Prügelei unter Erwachsenen in Lindenberg

Lindenberg/Lindau | enz | Wegen gefährlicher Körperverletzung standen vier Lindenberger vor dem Amtsgericht Lindau. Es ging um zwei Schlägereien unter Paaren, eine auf der Straße und eine in einer Wohnung. Das Verfahren wurde schließlich mit Auflagen eingestellt.

Zuvor hatte die Beweisaufnahme das Tatgeschehen um die Raufereien vernebelt. An der Seite der vier Angeklagten buhlten drei Anwälte darum, ihre jeweiligen Mandanten so unschuldig wie möglich aussehen zu lassen. Ein wenig kurios mutete an, dass sich die Angeklagten weniger als Täter denn als Opfer fühlten. Ein Anwalt trat sogar in Doppelfunktion auf: Als Verteidiger und zugleich als Rechtsbeistand für seine als Nebenklägerin auftretende Mandantin.
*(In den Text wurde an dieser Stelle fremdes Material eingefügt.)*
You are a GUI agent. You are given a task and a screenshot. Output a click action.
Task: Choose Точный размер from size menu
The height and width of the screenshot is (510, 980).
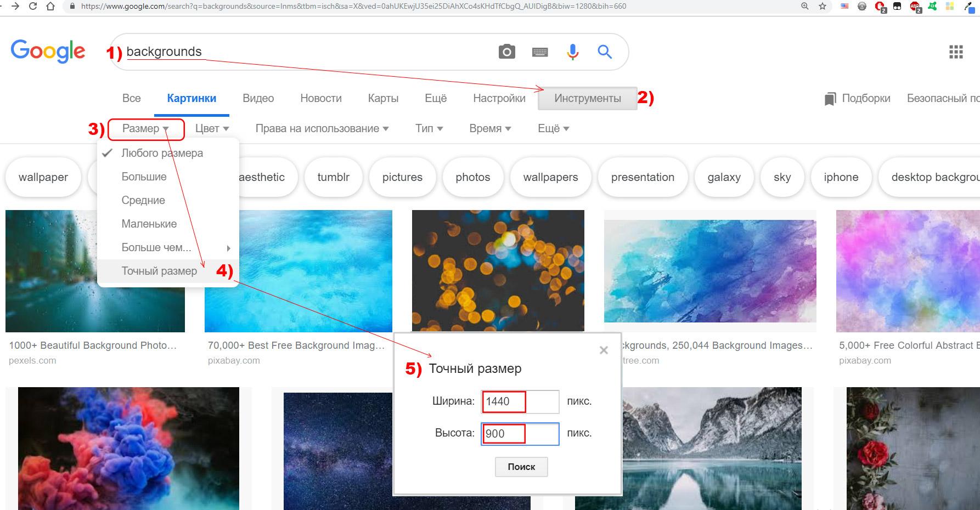[x=159, y=271]
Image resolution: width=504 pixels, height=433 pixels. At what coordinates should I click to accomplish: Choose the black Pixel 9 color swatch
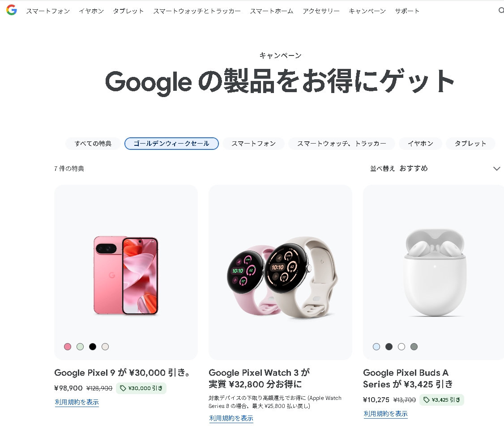coord(93,347)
Laut Anklage war es spätabends auf einer Straße in Lindenberg wegen eines geliehenen Geldbetrages von 50 Euro zu einem rabiaten Handgemenge zwischen vier Personen (drei Frauen und ein Jugendlicher) gekommen. Hauptleidtragende soll nach Auffassung der Staatsanwaltschaft eine 43-Jährige gewesen sein, die mit Haarschopfziehen den Zorn der drei anderen ausgelöst hatte und dafür verprügelt wurde.

Als die Wehklagende mit Blutergüssen nach Hause kam, eilte der Ehemann ins Nachbarhaus. Mit dabei seine Gemahlin, die der an der Straßenprügelei beteiligten Wohnungsinhaberin ihr Knie in den Bauch stieß. Der Ehemann schlug die Hausherrin und deren jungen Bruder. Letzterer muss sich wegen seiner Beteiligung an den Handgreiflichkeiten auf der Straße jugendgerichtlich verantworten.
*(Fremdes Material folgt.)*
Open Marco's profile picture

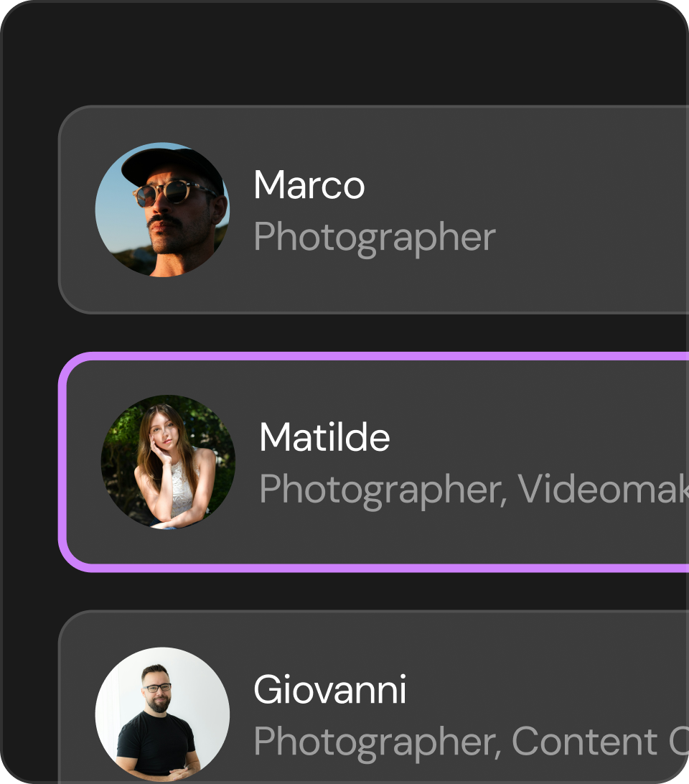coord(162,210)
Die anderen Streitbeteiligten wurden zum nachbarschaftlichen 'Stelldichein' auf die Anklagebank gebeten, wo sie sich mit wechselseitigen Schuldzuweisungen bedachten. Eine neutrale Tatzeugin konnte wenig zur Aufklärung beitragen. Sie sei als Schlichterin dazwischen gegangen und habe versucht, das unentwirrbar scheinende Knäuel der raufenden Personen zu entknoten.

Dass es Richterin Petra Wagner und Staatsanwalt Vladimir Klokocka gelang, einen unversöhnlich scheinenden Streit unter Nachbarn zu befrieden, freute zu guter Letzt auch die Anwälte.

Selbst die mit einer Geldbuße von jeweils tausend Euro allein zur Kasse gebetenen Eheleute zeigten sich über die Verfahrenseinstellung erleichtert. Nicht von ungefähr, war ihnen neben Körperverletzung auch noch Hausfriedensbruch zur Last gelegt worden, was sich bei einer Verurteilung strafverschärfend ausgewirkt hätte.'Nachträglich gesehen, war es ein Fehler, das Nachbarhaus betreten zu haben', gestand der Ehemann ein. Dessen Frau wies den Vorwurf des Kniestoßes als unwahr zurück.

Die vorsitzende Richterin Petra Wagner erklärte die Nachsicht des Gerichtes mit dem allseitigen Interesse am Rechtsfrieden zwischen Nachbarn und damit, dass die Verletzungen keine bleibenden Schäden hinterlassen hätten.